[Date Prev][Date Next][Thread Prev][Thread Next][Date Index][Thread Index]
[WIP][PATCH 2/2] pkl,pvm: add support for regular expression
From: |
Mohammad-Reza Nabipoor |
Subject: |
[WIP][PATCH 2/2] pkl,pvm: add support for regular expression |
Date: |
Tue, 14 Feb 2023 23:52:49 +0100 |
2023-02-14 Mohammad-Reza Nabipoor <mnabipoor@gnu.org>
* bootstrap.conf (libpoke_modules): Add `regexp'.
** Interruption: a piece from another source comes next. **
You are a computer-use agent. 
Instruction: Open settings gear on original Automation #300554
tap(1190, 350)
* libpoke/pkl-insn.def (recomp): New instruction.
(refree): Likewise.
(remtch): Likewise.
(resubnum): Likewise.
(resubref): Likewise.
* libpoke/pvm-wrappers.h: Include <config.h> and <regexp.h>.
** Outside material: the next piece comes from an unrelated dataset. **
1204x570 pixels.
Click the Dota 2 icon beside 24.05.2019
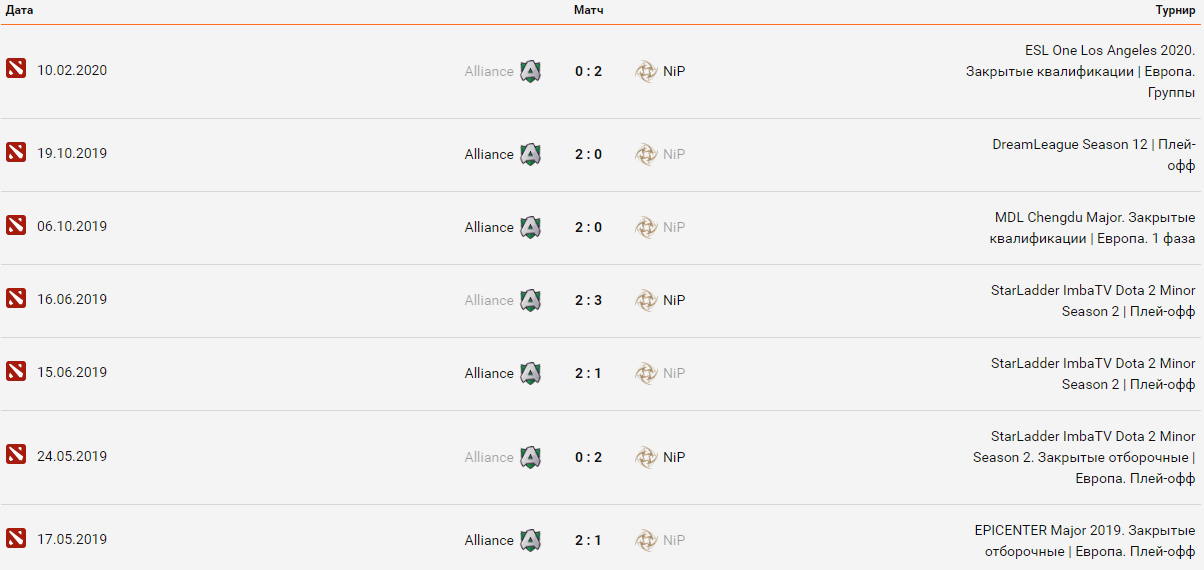15,455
(struct pvm_re_context): New type.
(pvm_re_context_alloc): New function decl.
(pvm_re_context_free): Likewise.
(pvm_re_compile_pattern): Likewise.
(pvm_re_match): Likewise.
* libpoke/pvm-wrappers.c: Include "pvm-wrappers.h".
(pvm_re_context_alloc): New function def.
(pvm_re_context_free): Likewise.
(pvm_re_compile_pattern): Likewise.
(pvm_re_match): Likewise.
* libpoke/pvm.jitter (wrapped-functions): Add new functions.
(recomp): New instruction to compile regexp.
(refree): New instruction to free the compiled regexp.
(remtch): New instruction to match the regexp against input string.
(resubnum): New instruction for getting the number of matched
sub-groups.
(resubref): New function to get the range of i-th matched sub-group.
* libpoke/pkl-rt.pk (_Pkl_Regexp_Match): New type.
(_pkl_re_match): New function.
(_pkl_re_gmatch): Likewise.
* libpoke/std.pk (pk_regexp_match): Likewise.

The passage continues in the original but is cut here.